Louis is visiting us for three months as a summer student. A very warm welcome to him!
Daniel and Alexey are our two new PhD students who started recently. A very warm welcome to both of them!
Viruses interact extensively with host proteins, but the mechanisms controlling these interactions are not well understood. We present a comprehensive analysis of eukaryotic linear motifs (ELMs) in 2,208 viral genomes and reveal that viruses exploit molecular mimicry of host-like ELMs to possibly assist in host-virus interactions. Using a statistical genomics approach, we identify a large number of potentially functional ELMs and observe that the occurrence of ELMs is often evolutionarily conserved but not uniform across virus families. Some viral proteins contain multiple types of ELMs, in striking similarity to complex regulatory modules in host proteins, suggesting that ELMs may act combinatorially to assist viral replication. Furthermore, a simple evolutionary model suggests that the inherent structural simplicity of ELMs often enables them to tolerate mutations and evolve quickly. Our findings suggest that ELMs may allow fast rewiring of host-virus interactions, which likely assists rapid viral evolution and adaptation to diverse environments. The paper can be found here.
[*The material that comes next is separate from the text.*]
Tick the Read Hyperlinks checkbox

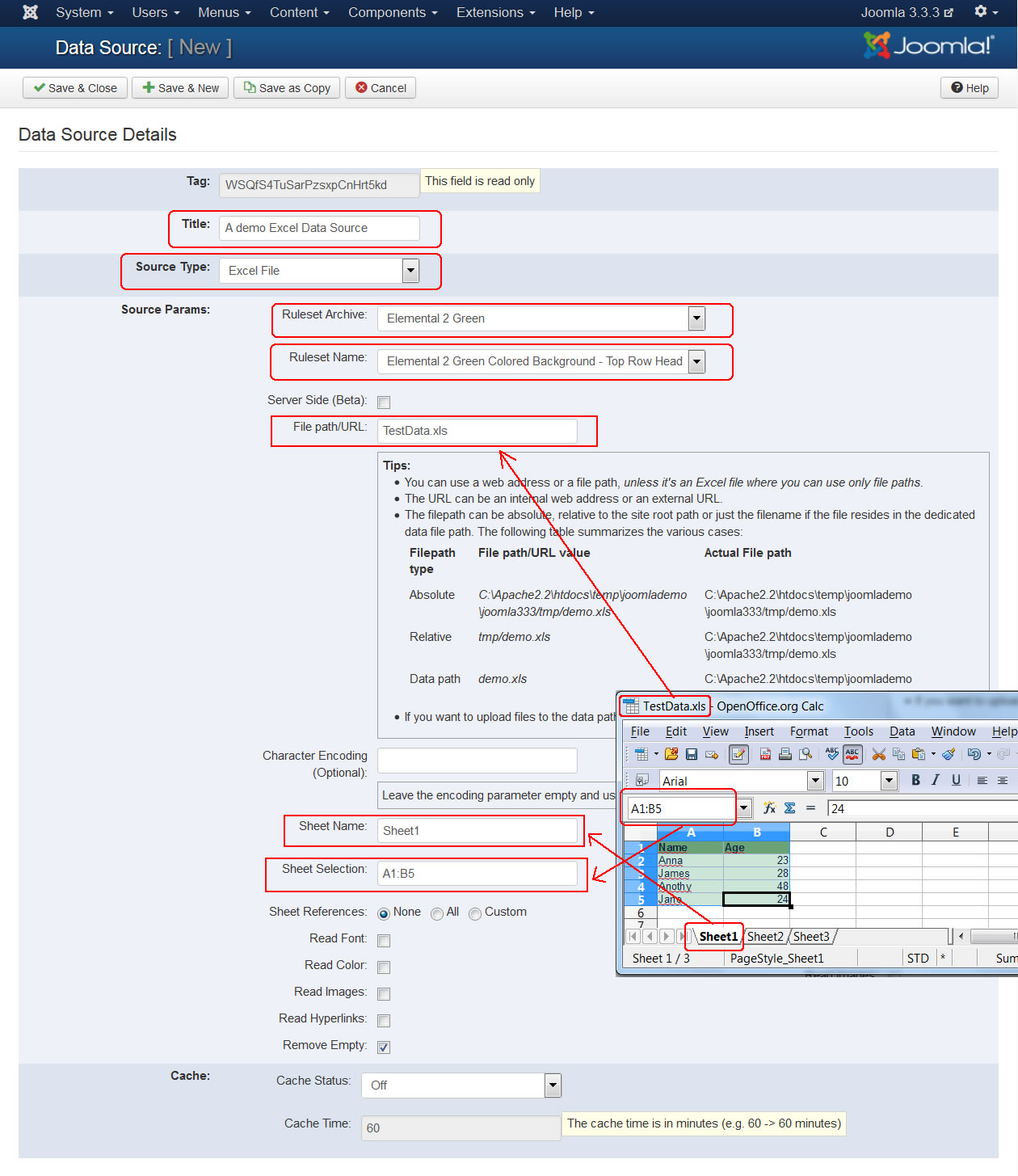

Intrinsically disordered regions (IDRs) are fundamental units of protein function and regulation. Despite their inability to form a unique stable tertiary structure in isolation, many IDRs adopt a defined conformation upon binding and achieve their function through their interactions with other biomolecules. However, this requirement for IDR functionality seems to be at odds with the high entropic cost they must incur upon binding an interaction partner. How is this seeming paradox resolved? While increasing the enthalpy of binding is one approach to compensate for this entropic cost, growing evidence suggests that inherent features of IDRs, for instance repeating linear motifs, minimise the entropic cost of binding. Moreover, this control of entropic cost can be carefully modulated by a range of regulatory mechanisms, such as alternative splicing and post-translational modifications, which enable allosteric communication and rheostat-like tuning of IDR function. In that sense, the high entropic cost of IDR binding can be advantageous by providing tunability to protein function. In addition to biological regulatory mechanisms, modulation of entropy can also be controlled by environmental factors, such as changes in temperature, redox-potential and pH. These principles are extensively exploited by a number of organisms, including pathogens. They can also be utilised in bioengineering, synthetic biology and in pharmaceutical applications such as increasing bioavailability of protein therapeutics. The review by Tilman Flock, Robert J Weatheritt, Natasha S Latysheva and M Madan Babu can be found here.